Blau ist der Himmel, klar die Luft, eine Lerche wirbelt singend zur hellen Höhe empor, doch Heinerle hört nichts und sieht nichts, er pflückt Blumen, viele, viele und denkt an das Märlein, das ihm Wahrheit dünkt. Die gelben Blumen schließen den Himmel auf!
Wem denn?
Wer ein Engel werden will, muß sterben. Heinerle steht und denkt an das Sterben und leise Schauer durchzittern sein Herzlein.
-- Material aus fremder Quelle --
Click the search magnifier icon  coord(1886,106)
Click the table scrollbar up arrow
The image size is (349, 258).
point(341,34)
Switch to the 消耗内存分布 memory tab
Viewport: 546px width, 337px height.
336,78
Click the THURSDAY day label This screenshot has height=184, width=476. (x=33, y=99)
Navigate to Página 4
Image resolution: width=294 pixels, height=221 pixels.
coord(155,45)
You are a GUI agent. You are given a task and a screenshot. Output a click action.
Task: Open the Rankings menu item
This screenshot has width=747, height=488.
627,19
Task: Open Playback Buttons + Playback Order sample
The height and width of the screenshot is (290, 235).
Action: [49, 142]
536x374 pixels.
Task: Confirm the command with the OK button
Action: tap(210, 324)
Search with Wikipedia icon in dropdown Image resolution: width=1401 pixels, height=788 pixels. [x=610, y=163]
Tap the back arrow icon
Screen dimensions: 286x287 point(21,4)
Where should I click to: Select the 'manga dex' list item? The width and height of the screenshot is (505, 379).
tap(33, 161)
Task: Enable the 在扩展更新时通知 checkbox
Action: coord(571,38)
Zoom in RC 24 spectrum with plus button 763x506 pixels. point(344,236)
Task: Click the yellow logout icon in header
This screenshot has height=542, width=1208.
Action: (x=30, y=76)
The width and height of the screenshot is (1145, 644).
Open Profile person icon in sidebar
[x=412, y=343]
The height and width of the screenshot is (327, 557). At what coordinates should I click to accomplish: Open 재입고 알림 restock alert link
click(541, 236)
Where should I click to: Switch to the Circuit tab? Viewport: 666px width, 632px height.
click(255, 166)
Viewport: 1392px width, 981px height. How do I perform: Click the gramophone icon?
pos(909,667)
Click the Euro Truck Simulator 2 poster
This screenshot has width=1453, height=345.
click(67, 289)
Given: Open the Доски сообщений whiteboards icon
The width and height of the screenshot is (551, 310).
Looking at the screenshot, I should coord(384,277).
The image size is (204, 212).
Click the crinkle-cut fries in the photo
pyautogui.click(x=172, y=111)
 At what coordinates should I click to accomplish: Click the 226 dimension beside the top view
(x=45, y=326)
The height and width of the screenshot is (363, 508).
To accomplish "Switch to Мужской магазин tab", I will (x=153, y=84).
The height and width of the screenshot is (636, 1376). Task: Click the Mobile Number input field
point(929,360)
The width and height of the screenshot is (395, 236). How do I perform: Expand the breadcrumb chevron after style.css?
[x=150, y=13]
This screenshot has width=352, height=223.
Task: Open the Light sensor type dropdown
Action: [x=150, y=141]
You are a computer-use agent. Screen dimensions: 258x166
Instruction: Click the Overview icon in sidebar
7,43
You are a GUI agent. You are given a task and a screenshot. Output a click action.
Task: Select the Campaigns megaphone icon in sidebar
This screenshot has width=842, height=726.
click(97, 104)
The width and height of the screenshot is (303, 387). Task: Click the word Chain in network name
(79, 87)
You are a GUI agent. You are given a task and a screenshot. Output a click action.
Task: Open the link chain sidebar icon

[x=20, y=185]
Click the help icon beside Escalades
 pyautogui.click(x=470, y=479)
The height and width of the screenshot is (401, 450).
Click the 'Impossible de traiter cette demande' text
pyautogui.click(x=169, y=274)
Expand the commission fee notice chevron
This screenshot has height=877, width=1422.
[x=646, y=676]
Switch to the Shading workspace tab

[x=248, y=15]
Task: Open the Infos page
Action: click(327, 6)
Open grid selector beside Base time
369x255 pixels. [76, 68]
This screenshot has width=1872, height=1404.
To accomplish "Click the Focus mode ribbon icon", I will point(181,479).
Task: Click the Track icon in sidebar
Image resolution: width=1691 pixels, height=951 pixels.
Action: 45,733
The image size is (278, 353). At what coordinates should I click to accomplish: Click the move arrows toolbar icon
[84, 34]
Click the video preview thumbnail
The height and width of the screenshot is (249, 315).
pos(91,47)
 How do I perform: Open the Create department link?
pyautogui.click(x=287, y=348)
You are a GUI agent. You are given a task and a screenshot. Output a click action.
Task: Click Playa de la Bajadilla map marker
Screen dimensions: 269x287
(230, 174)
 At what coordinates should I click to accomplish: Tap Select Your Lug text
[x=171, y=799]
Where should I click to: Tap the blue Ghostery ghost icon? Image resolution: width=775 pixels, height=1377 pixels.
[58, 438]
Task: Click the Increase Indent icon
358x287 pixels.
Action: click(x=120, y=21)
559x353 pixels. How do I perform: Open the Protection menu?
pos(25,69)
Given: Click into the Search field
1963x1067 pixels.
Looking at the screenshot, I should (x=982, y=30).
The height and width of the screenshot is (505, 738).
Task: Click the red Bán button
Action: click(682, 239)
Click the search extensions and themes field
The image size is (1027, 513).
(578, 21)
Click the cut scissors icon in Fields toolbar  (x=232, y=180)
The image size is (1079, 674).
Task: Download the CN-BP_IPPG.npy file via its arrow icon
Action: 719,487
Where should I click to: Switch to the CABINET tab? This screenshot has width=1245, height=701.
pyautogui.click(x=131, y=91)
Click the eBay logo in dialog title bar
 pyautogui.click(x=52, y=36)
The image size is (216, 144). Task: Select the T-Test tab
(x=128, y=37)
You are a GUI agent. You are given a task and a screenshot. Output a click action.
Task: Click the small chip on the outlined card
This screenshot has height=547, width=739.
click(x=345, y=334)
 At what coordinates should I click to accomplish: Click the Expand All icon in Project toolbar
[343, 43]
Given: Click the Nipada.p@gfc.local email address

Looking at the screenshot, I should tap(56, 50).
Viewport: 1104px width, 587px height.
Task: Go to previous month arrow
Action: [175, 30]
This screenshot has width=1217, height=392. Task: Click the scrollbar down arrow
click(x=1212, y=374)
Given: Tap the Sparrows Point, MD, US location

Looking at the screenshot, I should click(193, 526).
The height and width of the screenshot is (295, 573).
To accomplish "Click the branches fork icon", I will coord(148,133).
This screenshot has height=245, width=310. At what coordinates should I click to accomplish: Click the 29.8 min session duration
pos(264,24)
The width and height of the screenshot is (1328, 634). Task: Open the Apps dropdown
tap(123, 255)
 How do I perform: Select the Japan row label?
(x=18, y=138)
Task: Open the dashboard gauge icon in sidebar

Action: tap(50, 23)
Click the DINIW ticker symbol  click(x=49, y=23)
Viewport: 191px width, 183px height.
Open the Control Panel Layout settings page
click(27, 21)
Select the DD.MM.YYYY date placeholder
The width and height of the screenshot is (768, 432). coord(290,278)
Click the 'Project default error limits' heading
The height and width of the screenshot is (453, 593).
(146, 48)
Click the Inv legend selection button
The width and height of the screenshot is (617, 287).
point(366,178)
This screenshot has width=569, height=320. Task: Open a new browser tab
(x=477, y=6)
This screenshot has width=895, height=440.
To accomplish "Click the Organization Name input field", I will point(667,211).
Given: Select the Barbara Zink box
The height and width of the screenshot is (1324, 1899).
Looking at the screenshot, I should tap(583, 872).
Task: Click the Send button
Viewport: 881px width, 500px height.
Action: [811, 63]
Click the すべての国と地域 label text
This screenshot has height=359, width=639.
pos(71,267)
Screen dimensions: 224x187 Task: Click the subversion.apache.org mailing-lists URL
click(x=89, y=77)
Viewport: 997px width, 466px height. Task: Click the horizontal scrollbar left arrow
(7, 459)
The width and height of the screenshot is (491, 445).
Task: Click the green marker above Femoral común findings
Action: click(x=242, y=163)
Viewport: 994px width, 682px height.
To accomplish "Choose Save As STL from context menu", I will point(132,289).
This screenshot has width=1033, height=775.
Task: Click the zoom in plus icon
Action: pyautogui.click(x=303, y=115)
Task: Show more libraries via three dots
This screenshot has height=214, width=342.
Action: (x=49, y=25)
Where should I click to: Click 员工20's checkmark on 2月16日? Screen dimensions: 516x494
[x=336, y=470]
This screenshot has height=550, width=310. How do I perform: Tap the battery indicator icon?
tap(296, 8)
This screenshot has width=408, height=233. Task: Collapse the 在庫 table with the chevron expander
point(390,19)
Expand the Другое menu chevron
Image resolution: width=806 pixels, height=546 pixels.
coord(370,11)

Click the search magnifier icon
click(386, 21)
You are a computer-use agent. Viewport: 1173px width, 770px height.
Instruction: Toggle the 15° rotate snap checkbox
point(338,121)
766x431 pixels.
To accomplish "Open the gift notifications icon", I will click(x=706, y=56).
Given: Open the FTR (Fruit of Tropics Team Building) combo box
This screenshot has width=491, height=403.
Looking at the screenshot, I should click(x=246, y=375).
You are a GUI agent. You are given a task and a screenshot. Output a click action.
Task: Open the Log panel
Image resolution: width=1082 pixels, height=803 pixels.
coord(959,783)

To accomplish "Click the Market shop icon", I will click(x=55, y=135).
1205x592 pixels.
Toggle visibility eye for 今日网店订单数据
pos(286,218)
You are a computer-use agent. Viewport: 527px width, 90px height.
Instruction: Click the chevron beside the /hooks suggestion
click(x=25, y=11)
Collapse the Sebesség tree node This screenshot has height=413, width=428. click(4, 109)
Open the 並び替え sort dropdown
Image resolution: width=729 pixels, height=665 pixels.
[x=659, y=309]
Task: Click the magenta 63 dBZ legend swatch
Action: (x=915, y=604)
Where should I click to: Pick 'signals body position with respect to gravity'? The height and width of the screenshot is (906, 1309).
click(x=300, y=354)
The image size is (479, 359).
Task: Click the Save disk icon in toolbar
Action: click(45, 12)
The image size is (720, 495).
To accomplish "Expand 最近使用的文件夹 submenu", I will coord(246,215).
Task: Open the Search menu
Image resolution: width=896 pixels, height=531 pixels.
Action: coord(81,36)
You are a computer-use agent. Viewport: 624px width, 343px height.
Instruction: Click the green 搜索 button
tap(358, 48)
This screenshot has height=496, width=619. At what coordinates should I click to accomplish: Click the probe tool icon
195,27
Wer stirbt denn aber? Der alte Tischler Seifert vielleicht, gestern noch hatte es Heinerle sagen hören, er würde bald sterben.
Soll er dem die Blumen bringen? Damit er es leicht hat, in den Himmel zukommen und Sankt Petrus auch sagt: „Eia, du bist aber vorsichtig, lieber neuer Engel du!“
Ich bring' ihm die Blumen! Husch, ist der Gedanke da, und schon rennt Heinerle ins Dorf zurück. Er hat es sehr eilig, will nicht zu spät kommen mit seinen goldenen Wunderschlüsseln.
Seiferts Johann ist alt und arm, und alle Not des Lebens ist über ihm gewesen, und er ist durch viele dunkle Täler geschritten. Davon weiß Heinerle nichts, er weiß noch nicht, was es heißt, alt, arm und einsam sein. Für ihn hat der alte Mann in Lust und Freude gelebt, denn dem muß es doch gut gehen, der eine Katze und vier Vögel hat, die sich mitsammen vertragen. So etwas Wunderbares.